Reportage dessiné par Ana Pich’


Septembre 2022, audience correctionnelle au Palais de justice de Nantes. Un jeune militaire jugé pour avoir acheté sur le darkweb, détenu et importé illégalement un vrai arsenal de guerre (semi-automatiques, carabines, grenades, chargeurs, cartouches…). Il défend être un collectionneur…

Son avocate, quant à elle, plaide l’inconstitutionnalité des textes législatifs réprimant les infractions poursuivies et soumet au tribunal trois questions prioritaires de constitutionnalité*. Elle réclame également que le tribunal correctionnel se déclare incompétent, et défend que seul un tribunal militaire puisse juger des faits, alors même qu’elle reconnaît sans difficulté que les faits ont été commis dans le cadre privé du prévenu, en dehors de ses missions militaires…

Autre élément notable de cette audience : aucune interrogation n’a été portée sur la potentielle dangerosité du prévenu, ou à une potentielle appartenance ou participation à une groupe armé. Son statut de militaire semblant l’exempter de tout doute sur une quelconque malveillance ou association criminelle.

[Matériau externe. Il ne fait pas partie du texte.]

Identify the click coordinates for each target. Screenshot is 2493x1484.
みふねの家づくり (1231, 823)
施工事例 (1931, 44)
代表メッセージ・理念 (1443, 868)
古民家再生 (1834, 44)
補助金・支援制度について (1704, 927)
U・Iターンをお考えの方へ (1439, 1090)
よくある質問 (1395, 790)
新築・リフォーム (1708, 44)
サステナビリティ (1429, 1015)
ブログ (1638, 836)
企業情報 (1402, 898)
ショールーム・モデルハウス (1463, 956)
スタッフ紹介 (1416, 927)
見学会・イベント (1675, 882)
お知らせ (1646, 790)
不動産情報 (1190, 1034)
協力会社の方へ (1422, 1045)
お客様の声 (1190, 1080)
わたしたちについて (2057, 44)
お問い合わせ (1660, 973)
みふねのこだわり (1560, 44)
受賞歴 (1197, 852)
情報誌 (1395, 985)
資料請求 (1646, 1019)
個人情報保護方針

Autre question restée en suspens : la manière dont le prévenu a pu, financièrement, se fournir un tel arsenal de guerre avec un revenu mensuel s’élevant à 1400 euros… L’inquiétude principale qui occupait les magistrates semblait être le potentiel risque de cambriolage dont il aurait pu faire l’objet, et de voir retrouver ses armes utilisées pour des règlements de compte…

Le délibéré sera rendu en décembre 2022… en attendant le jeune militaire détient toujours des armes à son domicile (mais déclarées cette fois), mais n’est soumis à aucun contrôle judiciaire ou interdictions en attendant le rendu de la décision… Pour infiniment moins que cela, on a vu le même tribunal de Nantes imposer des contraintes très lourdes pendant des mois à des manifestants. Sur cette affaire, pourtant inquiétante, la presse est étonnamment discrète. Imaginez qu’un militant anticapitaliste ait été arrêté avec un tel arsenal !

Affaire à suivre…


* QPC : «La question prioritaire de constitutionnalité est le droit reconnu à toute personne qui est partie à un procès ou une instance de soutenir qu’une disposition législative porte atteinte aux droits et libertés que la Constitution garantit. Si les conditions de recevabilité de la question sont réunies, il appartient au Conseil constitutionnel, saisi sur renvoi par le Conseil d’État ou la Cour de cassation, de se prononcer et, le cas échéant, d’abroger la disposition législative» (conseil constitutionnel).